Ariana se retiró un paso de la cama. Aquel hombre le parecía peligroso a pesar de encontrarse herido con un tajo considerable en el hombro.

- Confío en que me guardará el secreto sobre lo sucedido, señor. No quisiera preocupar al abuelo con nimiedades. - ¿Que alguien trate de matarme lo consideras una nimiedad? - ¿Tengo su palabra? -insistió ella-.

- La tienes, maldita sea. Tampoco yo quiero que Henry tenga más quebraderos de cabeza. Pero habremos de hablar más respecto a este asunto.

Ariana giró sobre sus talones y se dirigió a la puerta. Desde allí se volvió y le miró.

- Dentro de un momento le servirán la cena.

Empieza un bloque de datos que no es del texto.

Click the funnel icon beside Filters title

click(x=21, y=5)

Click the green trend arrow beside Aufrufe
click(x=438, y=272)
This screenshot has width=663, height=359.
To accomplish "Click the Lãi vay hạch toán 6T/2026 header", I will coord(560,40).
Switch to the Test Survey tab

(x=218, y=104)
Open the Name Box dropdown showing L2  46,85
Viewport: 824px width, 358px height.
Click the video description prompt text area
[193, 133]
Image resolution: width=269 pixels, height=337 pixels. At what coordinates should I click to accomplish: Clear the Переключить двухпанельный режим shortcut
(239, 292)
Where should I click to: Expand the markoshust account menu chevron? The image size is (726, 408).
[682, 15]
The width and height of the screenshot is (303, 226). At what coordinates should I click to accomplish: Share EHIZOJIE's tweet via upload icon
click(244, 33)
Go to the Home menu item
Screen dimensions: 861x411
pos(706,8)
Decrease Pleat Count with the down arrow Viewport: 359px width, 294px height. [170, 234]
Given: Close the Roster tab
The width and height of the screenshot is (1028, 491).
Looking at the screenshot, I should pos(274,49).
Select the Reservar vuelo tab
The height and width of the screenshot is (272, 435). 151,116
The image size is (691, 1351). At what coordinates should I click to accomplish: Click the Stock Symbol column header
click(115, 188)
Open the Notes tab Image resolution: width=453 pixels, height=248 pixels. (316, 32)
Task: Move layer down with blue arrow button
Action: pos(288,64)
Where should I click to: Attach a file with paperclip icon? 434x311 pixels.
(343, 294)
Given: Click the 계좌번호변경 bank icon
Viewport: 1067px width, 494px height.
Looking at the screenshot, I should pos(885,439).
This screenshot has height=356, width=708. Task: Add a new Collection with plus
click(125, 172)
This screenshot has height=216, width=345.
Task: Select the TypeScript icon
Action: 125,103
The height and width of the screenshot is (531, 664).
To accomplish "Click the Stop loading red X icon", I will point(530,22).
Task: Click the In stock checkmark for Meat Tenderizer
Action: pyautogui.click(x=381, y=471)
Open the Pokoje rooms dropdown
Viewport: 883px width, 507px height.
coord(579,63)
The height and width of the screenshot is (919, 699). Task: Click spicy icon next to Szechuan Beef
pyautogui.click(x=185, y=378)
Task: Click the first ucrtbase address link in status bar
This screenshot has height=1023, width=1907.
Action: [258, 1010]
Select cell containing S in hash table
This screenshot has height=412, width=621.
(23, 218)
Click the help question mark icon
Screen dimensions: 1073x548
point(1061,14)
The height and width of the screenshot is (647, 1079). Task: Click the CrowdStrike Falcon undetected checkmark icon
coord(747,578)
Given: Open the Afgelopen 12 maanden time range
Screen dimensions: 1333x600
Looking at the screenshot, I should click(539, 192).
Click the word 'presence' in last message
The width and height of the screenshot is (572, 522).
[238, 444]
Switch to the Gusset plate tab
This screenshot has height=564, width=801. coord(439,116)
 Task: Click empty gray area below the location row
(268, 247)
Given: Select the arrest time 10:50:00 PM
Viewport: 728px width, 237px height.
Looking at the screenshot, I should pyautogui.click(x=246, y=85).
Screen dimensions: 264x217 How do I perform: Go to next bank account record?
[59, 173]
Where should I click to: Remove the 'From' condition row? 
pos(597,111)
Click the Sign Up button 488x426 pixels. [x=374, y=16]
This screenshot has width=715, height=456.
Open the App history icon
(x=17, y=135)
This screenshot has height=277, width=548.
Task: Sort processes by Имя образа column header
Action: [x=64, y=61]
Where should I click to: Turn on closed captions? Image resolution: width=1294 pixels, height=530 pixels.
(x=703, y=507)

Rafael estuvo a punto de mandarla al infierno. Una estatua, eso es lo que era aquella chiquilla. Hermosa pero fría como una diosa a la que ningún humano podía acceder. ¡Y él tenía que convertirse en su esposo de pacotilla, por los cuernos de Satanás!

Un segundo antes de desaparecer, Ariana dijo: - Siento haberle herido.

Rafael supo que lo sentía igual que si hubiera pisado una hormiga paseando. - ¡Y un cuerno! -gritó de nuevo antes de que la puerta se cerrase-.